*CONSIGNE ÉCRITE*:
Traduisez en anglais cette phrase du texte sur le fossé entre les générations : « Malheureusement, au Québec, bien que la langue et la culture aient aussi besoin d’être préservées, l’importance de cet objectif est perçue différemment par les générations et par conséquent n’a pas d’effet rassembleur comme c’est le cas au Pays basque. »

*TEXTE CHOISI*:
■ ■ ■
Était-ce mieux avant? Est-ce mieux ailleurs?
Cet automne, j’ai donné une conférence devant un groupe d’aînés qui portait sur le défi de maintenir à mesure que nous vieillissons des liens significatifs et mutuellement enrichissants avec nos enfants et avec les générations plus jeunes. Durant cette conférence, j’évoquais le fossé qui risque de nous isoler des plus jeunes étant donné que nous vivons dans un monde qui est diamétralement opposé au leur, c’est-à-dire le monde de la retraite. L’essentiel de cette conférence se trouve dans cet article : https://lazonegrise.ca/article/rester-pertinents À la fin de mon allocution, un membre de l’auditoire a confié qu’il s’étonnait de l’existence de ce fossé au Québec puisque dans son pays d’origine, le Pays basque, il n’y aurait pas de coupure entre jeunes et vieux; apparemment, toutes les générations seraient liées par un but commun, celui de préserver la culture et la langue uniques de ce petit pays enclavé dans le reste de l’Europe. Malheureusement, au Québec, bien que la langue et la culture aient aussi besoin d’être préservées, l’importance de cet objectif est perçue différemment par les générations et par conséquent n’a pas d’effet rassembleur comme c’est le cas au Pays basque.
■ ■ ■
*JEU DE DONNÉES*:
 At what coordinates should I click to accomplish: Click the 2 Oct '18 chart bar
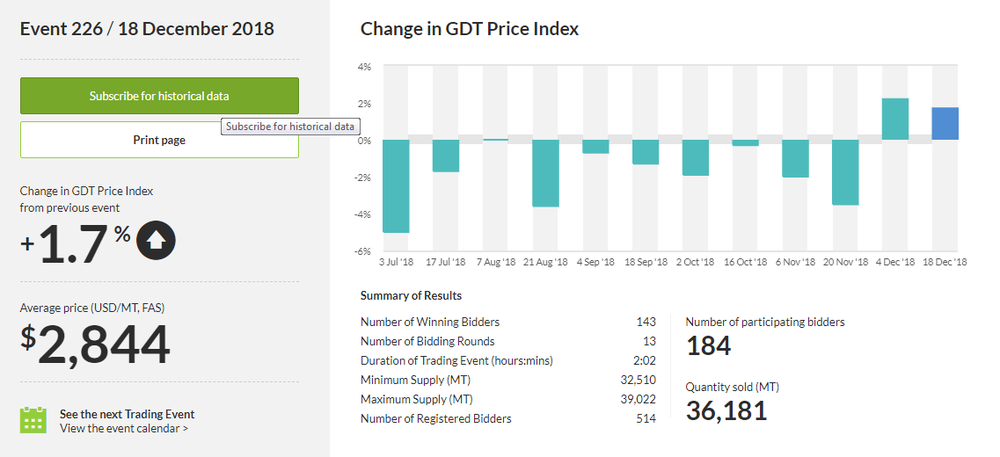tap(696, 158)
■ ■ ■
*RÉPONSE ATTENDUE*:
Unfortunately, in Quebec, although the language and culture also need to be preserved, the importance of this goal is seen differently by the generations and therefore does not bring people together as it does in the Basque Country.